The next subject is education. There existed the belief that an increase of human capital would have a direct effect on growth. However, Easterly gives the results of many studies that show that in many situations there actually exists a negative correlation between these two variables. The main objective of this chapter is that while they can go hand-in-hand, it is not due to the causality of education on growth. Another important point in the chapter was the look back at the Solow Model and the belief that while poor nations will converge on wealthier nations, this convergence is conditional. Easterly does not feel that a nation’s capital accumulation and education, its savings, determine its convergence level.

The cleverly titled chapter “Cash for Condoms?” puts to rest the myth that controlling population is a means of increasing growth. Easterly discusses statistics and studies that disprove this theory and follows with the reasoning behind this. The incorrect assumption is that additional people simply reduce the average GDP per person and does not consider that these people can create additional GDP and perhaps increase GDP per person.

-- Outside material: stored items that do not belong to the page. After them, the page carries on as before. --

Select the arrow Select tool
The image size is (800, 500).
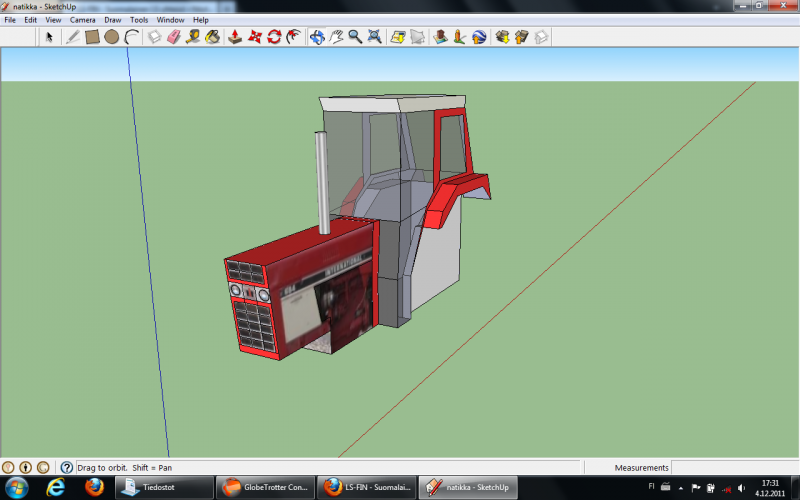pos(49,37)
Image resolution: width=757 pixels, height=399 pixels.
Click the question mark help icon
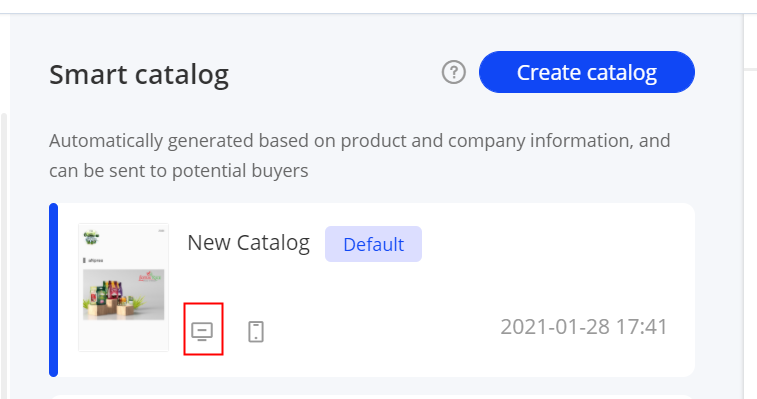(454, 72)
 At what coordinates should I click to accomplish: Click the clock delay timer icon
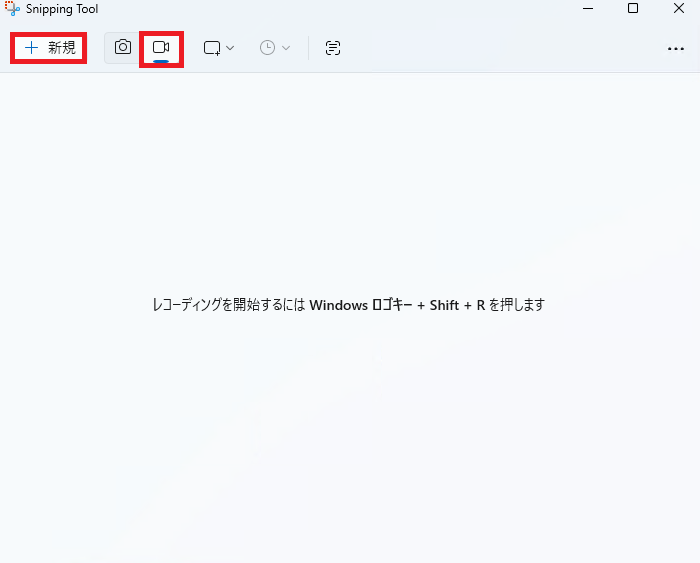tap(267, 48)
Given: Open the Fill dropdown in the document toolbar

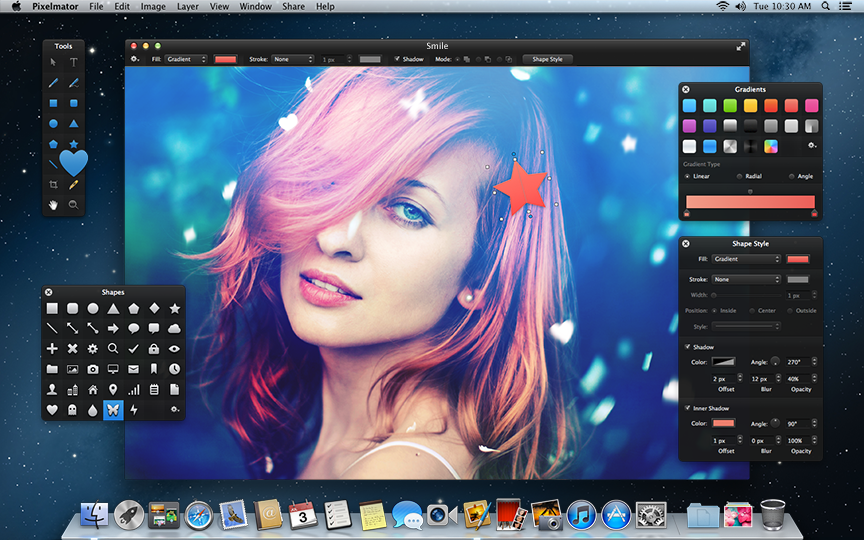Looking at the screenshot, I should point(186,59).
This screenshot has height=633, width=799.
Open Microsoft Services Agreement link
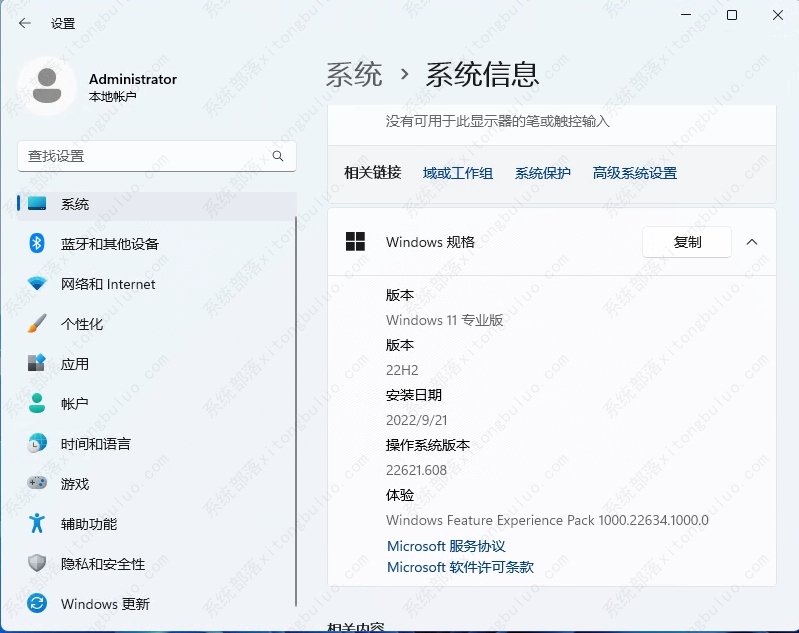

Easterly instead argues that growth is a means of decreasing population growth.

“The Loans That Were, the Growth That Wasn’t” discusses policy-based aid. The idea is that countries get aid based on their financial reforms. Easterly uses a myriad of statistics to sum up one major point this is a very ineffective way of choosing which countries receive aid. Any country that puts aside the future to appear to comply with today’s requirement for aid, will receive that aid at a sacrifice of future growth. Countries that received the most aid seemed to grow the least and countries which were probably the most deserving, received the least. Easterly proposes that “we should tie aid to past country performance, not promises, giving the country’s government an incentive to pursue growth-creating policies.”

The final “panacea that failed” is debt relief. Debt relief is the forgiveness of debts of those countries with large foreign debts. In short, Easterly’s response is “too bad it’s your own fault and it won’t help anyway.” He devotes the chapter to showing that the debt of these countries was not bad luck and that relieving their debt will simply lead to the incurrence of a new debt as large as the original.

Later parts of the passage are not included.